▶ _MATERIAL SUPPLIED_:
——
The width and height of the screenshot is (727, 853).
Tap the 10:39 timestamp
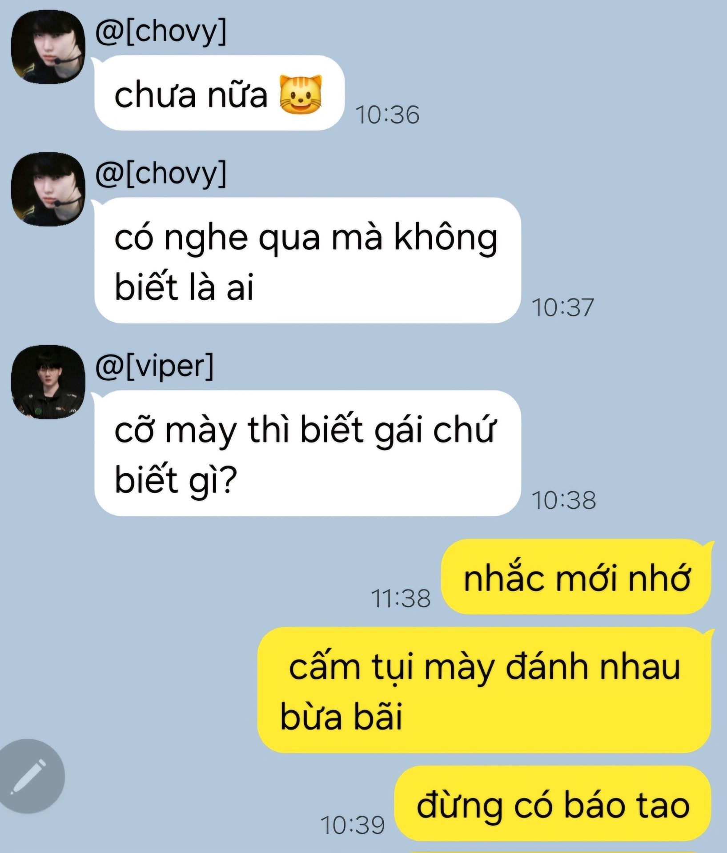353,825
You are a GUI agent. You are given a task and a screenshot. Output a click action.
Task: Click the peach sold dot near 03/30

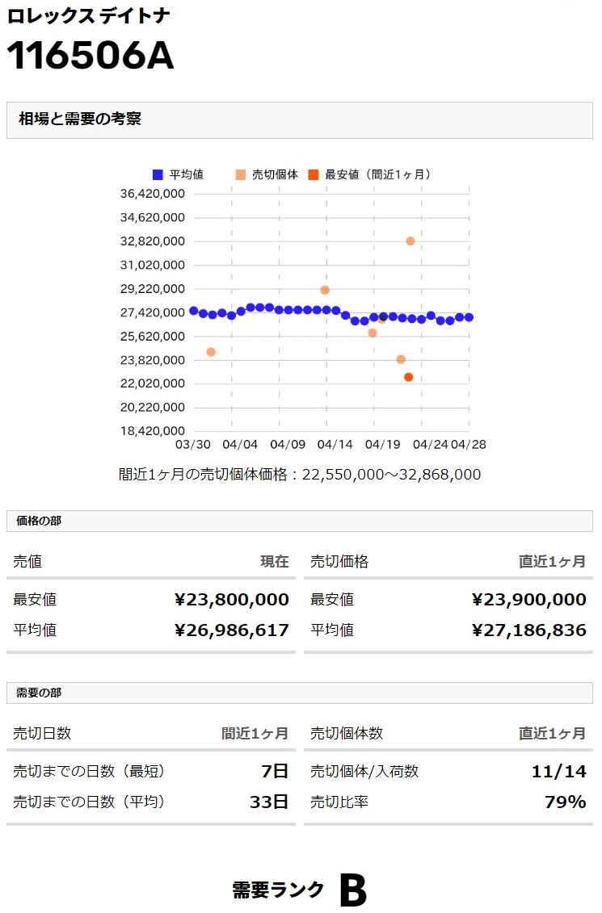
——
▶ _YOUR ASSIGNMENT_:
Without including any picture, print all of the entries above exactly.

▶ _SOLUTION TO THE PROBLEM_:
The width and height of the screenshot is (727, 853).
Tap the 10:39 timestamp
353,825
You are a GUI agent. You are given a task and a screenshot. Output a click action.
Task: Click the peach sold dot near 03/30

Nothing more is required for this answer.